Friday, 18 October 2013

The Best and the Brightest

What The Fool Says in His Folly

The more the secularist investigates the universe by-his-lights, the more he is driven to meaninglessness.  Not despair necessarily.  Some optimistic secularists relish in the meaninglessness of the universe (or so they say) as a backdrop to their own glory.  "Sure all is meaningless; there is no point to any of it--but I choose to deny it; I refuse to bow to it.  I am like the titans of old.  I choose to live heroically, as if there is meaning in it all.  I shake my fist at the storm of  meaningless fate and declare my own grandeur."

Noble stuff.  Pathetic and useless, of course, but nevertheless a powerful testimony to the traitor in the room.  Human nature just cannot live consistently with itself when it propounds a secular, atheistic and materialistic world. 

Bertrand Russell, one of the more celebrated atheists in the middle decades of the previous century, painted graphically and realistically the materialist world-view:

Such, in outline, but even more purposeless, more void of meaning, is the world which Science presents for our belief.  Amid such a world, if anywhere, our ideals must find a home.  That man is the product of causes which had no prevision of the end they were achieving; that his origin, his growth, his hopes and fears, his loves and his beliefs, are but the outcome of accidental collocations of atoms; that no fire, no heroism, no intensity of thought and feeling, can preserve an individual life beyond the grave; that all the labours of the ages, all the devotion, all the inspirations, all the noonday brightness of human genius, are destined to extinction in the vast death of the solar system, and that the whole temple of Man's achievement must inevitably be buried beneath the debris of a universe in ruins--all these things, if not quite beyond dispute, are yet so nearly certain, that no philosophy which rejects them can hope to stand.  Only within the scaffolding of these truths, only on the firm foundation of unyielding despair, can the soul's habitation henceforth be safely built. [Cited by Leon Lederman, The God Particle: If the Universe is the Answer, What is the Question (New York: Mariner/Houghton Mifflin Company, 2006), p. 409.]
Now, of course, Russell was sufficiently myopic that he never faced up to the paradoxical element in his last sentence.  The "scaffolding of these truths" serves to be a vicious contradiction, if the world Russell describes is actually true.  In a meaningless world to speak of truths and ideals is a contradiction in terms.  Moreover, the very fact that Russell seeks to describe such a world meaningfully and draw forth its implications for human living (". . . can the soul's habitation henceforth be safely built") is evidence that Russell's world is not true.  If Russell's world were true, he could never describe it, nor reason about it.
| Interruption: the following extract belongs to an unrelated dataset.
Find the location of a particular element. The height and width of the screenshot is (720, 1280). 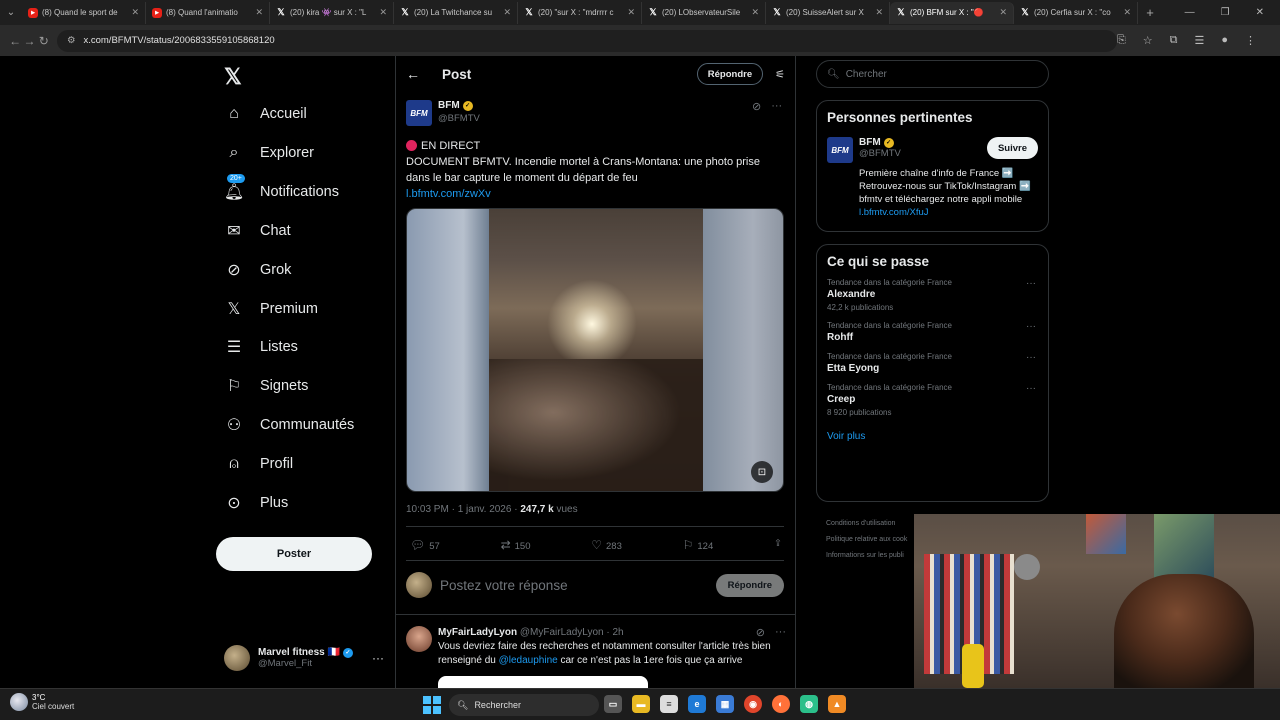

bookmark-action: ⚐ 124 is located at coordinates (698, 545).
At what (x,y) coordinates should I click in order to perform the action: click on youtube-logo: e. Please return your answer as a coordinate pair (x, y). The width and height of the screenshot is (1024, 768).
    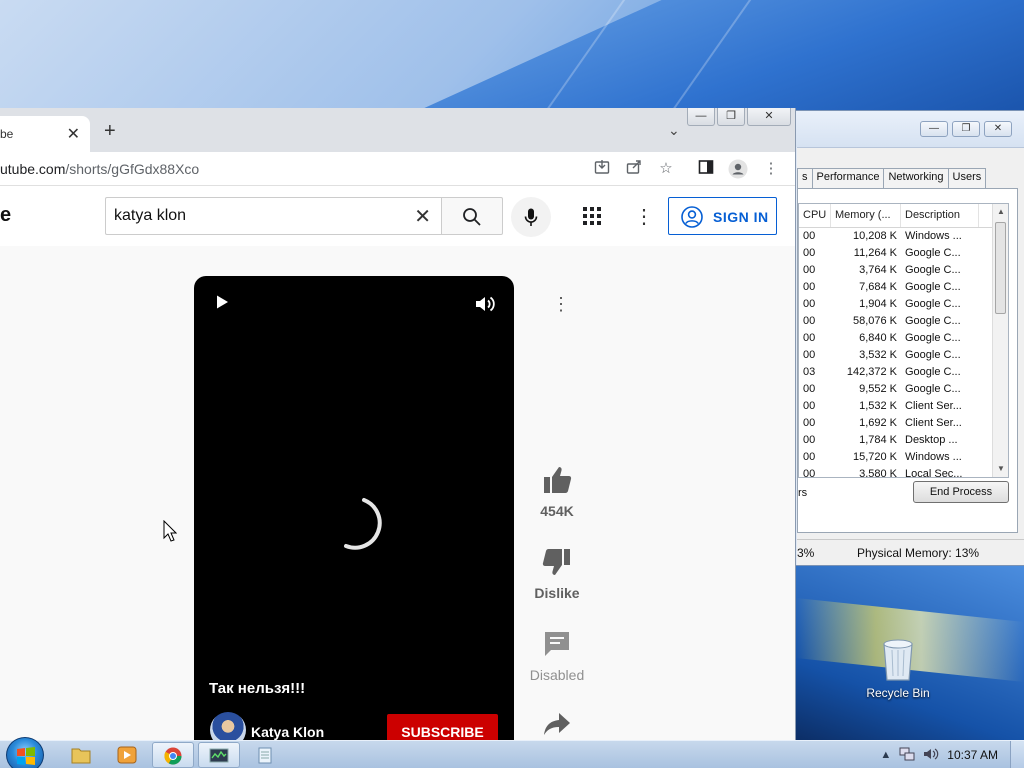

If he can describe it, and reason about it, his world-view cannot possibly be true. 

Behold the folly and blindness of the modern secularist.  He is a walking, living, breathing, talking, and reasoning contradiction in terms.  Truly does the Scripture testify concerning us: the fool hath said in his heart there is no God.  (Psalm 14:1; 53:1).  And so we all languish, as the poet says:

Long my imprisoned spirit lay,
Fast bound in sin and nature’s night; . . .

unless and until . . .

Thine eye diffused a quickening ray—
I woke, the dungeon flamed with light;
My chains fell off, my heart was free,
I rose, went forth, and followed Thee.
To the merciful and generous and gracious God, be glory forever and ever.